Lavantanın son on yıllardaki üretimdeki yeri

20. yüzyıl sonu ise lavanta üretimi için dönüm noktasıdır. Bu yıllarda, lavantanın pazar alanında kritik dönem yaşanmaya başlamış, birçok yetiştiricinin gerilemesiyle tarla ekiminde azalmalar görülmüştür. Tüketim modelinde yaşanan değişimler, ekili tarla manzarasında da değişime yol açmıştır. 2000 yıllarına gelindiğinde ise “sağlık” sektörüne gösterilen ilgi ile üreticiler için yeni ürün fikirleri doğmuştur. Bu alanda birkaç üretici istikrarlı bir yol tutturmuştur ve kalitesini arttırmaktadır.

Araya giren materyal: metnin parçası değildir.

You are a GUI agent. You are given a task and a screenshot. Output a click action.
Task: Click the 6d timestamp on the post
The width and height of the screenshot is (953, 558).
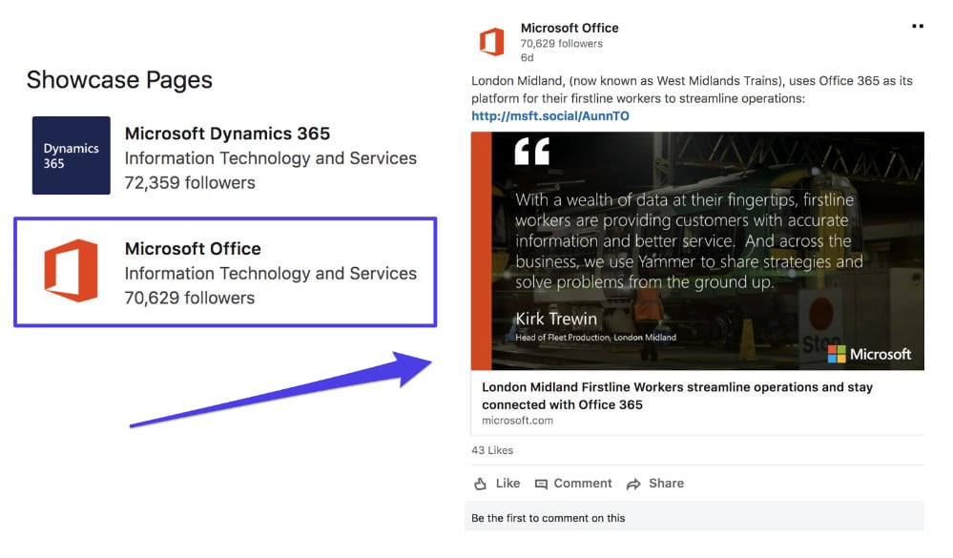click(x=528, y=57)
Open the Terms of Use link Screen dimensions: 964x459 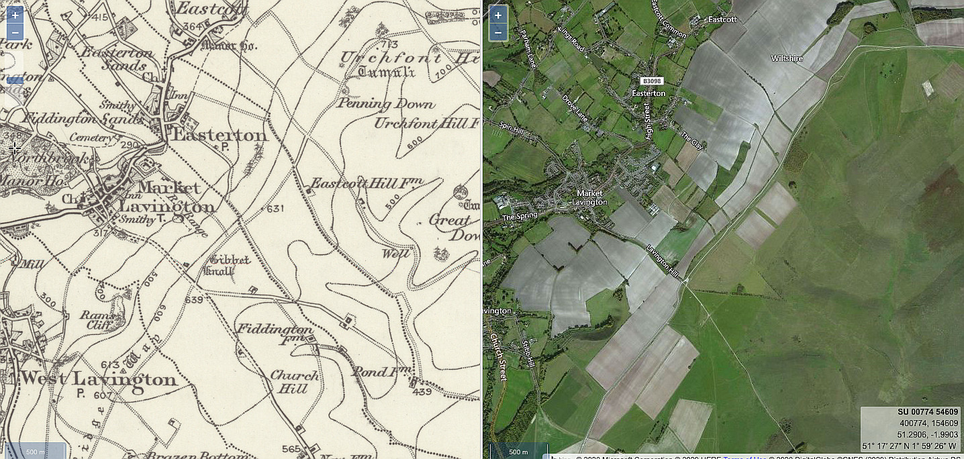[x=744, y=456]
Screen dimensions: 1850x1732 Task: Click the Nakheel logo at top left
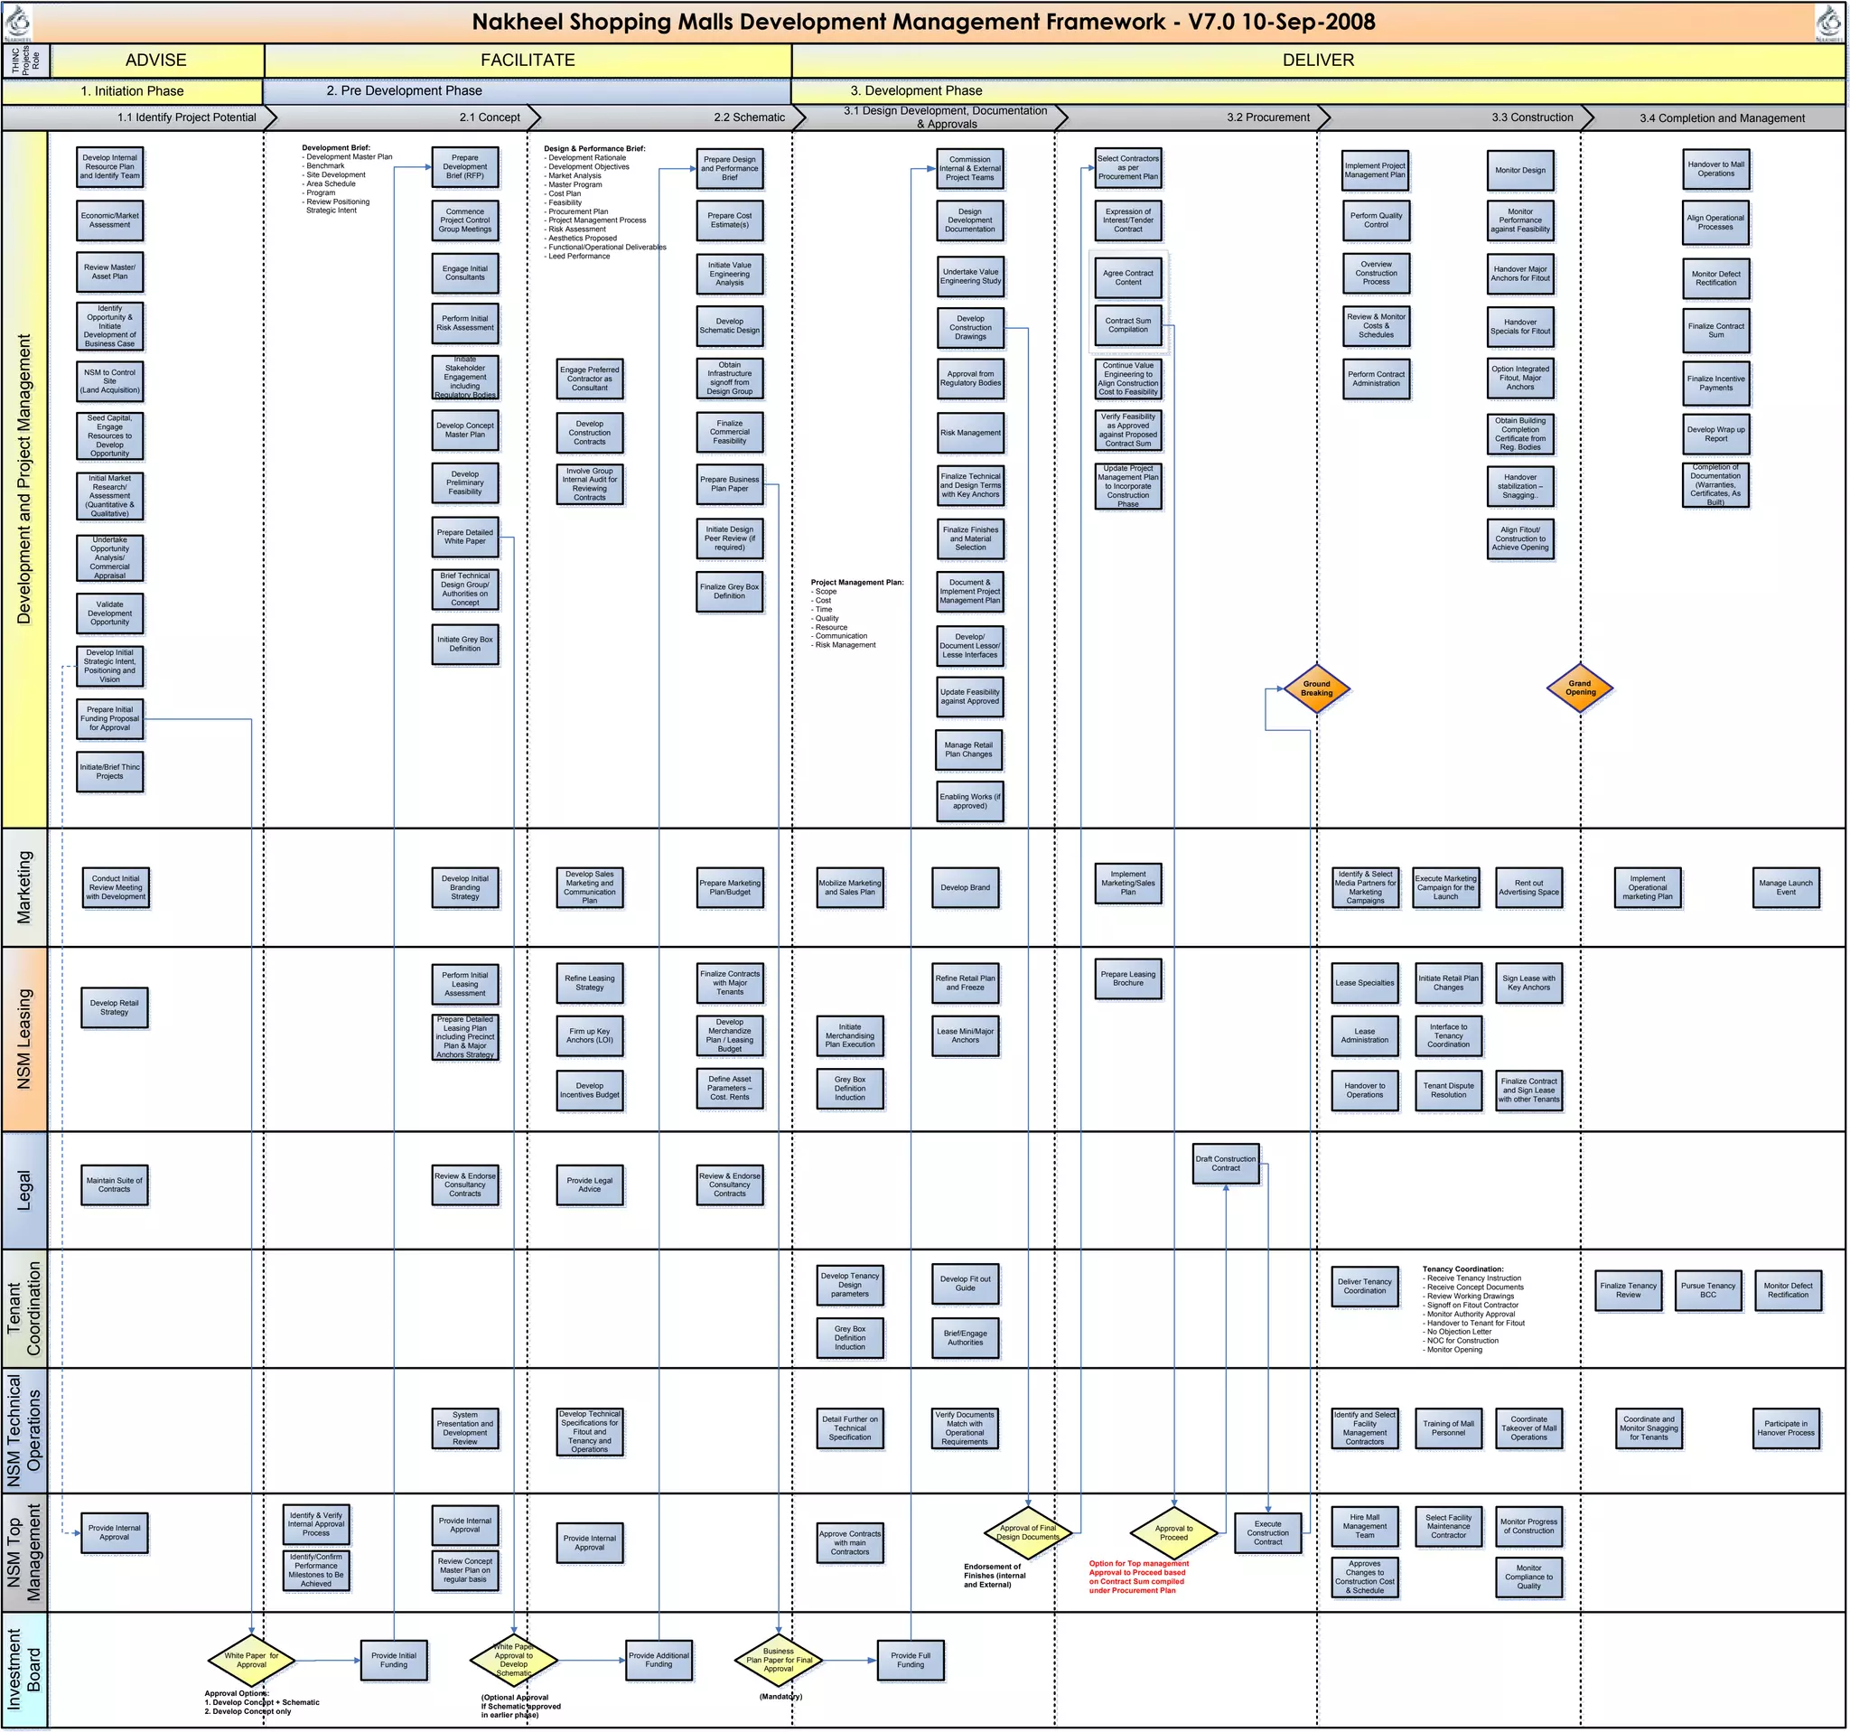18,22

Lavantanın iki türü hakkında bilgiler

Aslında lavantanın birçok çeşidi Provence’ta bulunmaktadır. Fakat ticari gayelerle bu bitki iki tür altında tanımlanmaktadır: ‘İyi lavanta’ ve ‘melez lavanta’
İyi veya gerçek lavantanın yetişmesi için en iyi şartlar, en az 700 metre yükseklikte sağlanmaktadır. Bu tür, Provence’ın dağlarındaki kurak hava koşullarına dayanıklıdır. Bu türün daha çok parfümcüler ve kozmetik üreticileri için yağı çıkarılmaktadır. Aynı zamanda dünyanın her yerinde buketleri süslemek için de kullanılmaktadır. Melez lavanta veya "lavandin" ise daha çok üretim sektöründe kullanılmakta ve 600 metrenin altında büyümektedir. Bu tür daha çok sabun ve deterjan gibi fonksiyonel kozmetikte kullanılmaktadır.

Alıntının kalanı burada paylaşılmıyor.